O Sindicato dos Professores de Campinas e Região (Sinpro) negou nesta terça-feira, dia 24/06, o pedido de anuência feito pelo reitor e diretor geral do Instituto Educacional Piracicabano (IEP) Davi Ferreira Barros, para que as férias, o abono de 1/3 sobre férias e metade do 13º salário, sejam pagos mediante empréstimo consignado a ser tomado pelos professores.

O mês de julho é o período de férias coletivas dos professores da rede privada de ensino, que têm direito a 30 dias corridos de descanso. As escolas estão obrigadas a pagar o salário das férias e o abono constitucional de 1/3 (um terço) do salário até 48 horas (dois dias) antes do início das férias, o que no caso da Unimep deveria ocorrer até o dia 26 de junho, próxima quinta-feira.

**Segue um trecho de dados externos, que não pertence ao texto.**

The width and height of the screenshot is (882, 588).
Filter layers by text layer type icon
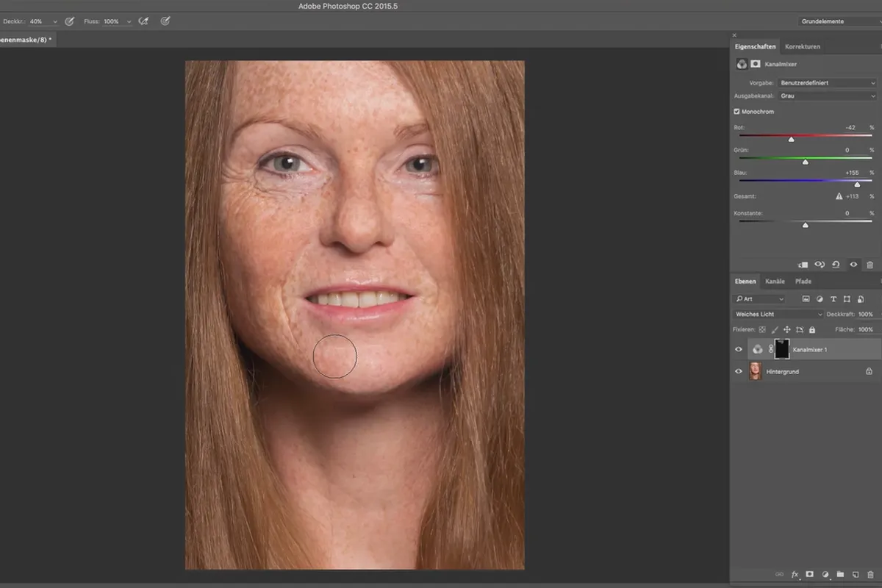tap(833, 299)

O pedido de anuência do Sinpro foi encaminhado pelo reitor da Unimep na sexta-feira, dia 20 de junho, sob a alegação de que a Universidade enfrenta problemas de fluxo de caixa em razão da inadimplência de alunos registrada nos meses de maio e junho.

A adoção do empréstimo consignado como garantia para pagamento de salários e 13º foi condenada pela Justiça do Trabalho de Piracicaba na ação civil pública movida pelo Ministério Público do Trabalho em 2007, a partir de denúncia feita pelo Sinpro. Na ocasião a juíza da 1ª Vara do Trabalho de Piracicaba condenou o uso do empréstimo consignado, impondo inclusive multa de R$ 10 mil para cada empréstimo que fosse concedido, multa esta que recairia sobre o IEP e o banco que realizasse as operações.

Segundo o presidente do Sinpro, Reginaldo Alberto Meloni, na resposta dada ao reitor da Unimep, em diversas assembléias onde o empréstimo consignado foi discutido os professores recusaram tal proposta. “Infelizmente, mais uma vez somos surpreendidos na última hora com problemas que deveriam ser previstos e tratados com a antecedência necessária à busca coletiva de soluções. Solicitar anuência do Sindicato para uma ‘solução’ pronta certamente não corresponde ao caminho do diálogo e da busca sincera da melhor alternativa para ambas as partes”, disse o presidente do Sinpro.

Procurado pelo Sinpro nesta terça-feira, o procurador do Trabalho, Alex Duboc Garbellini, recebeu o ofício encaminhado pelo IEP e disse que quer ser mantido informado sobre a questão. Caso o IEP concretize as operações de crédito consignado o Ministério Público do Trabalho deverá tomar as providências cabíveis.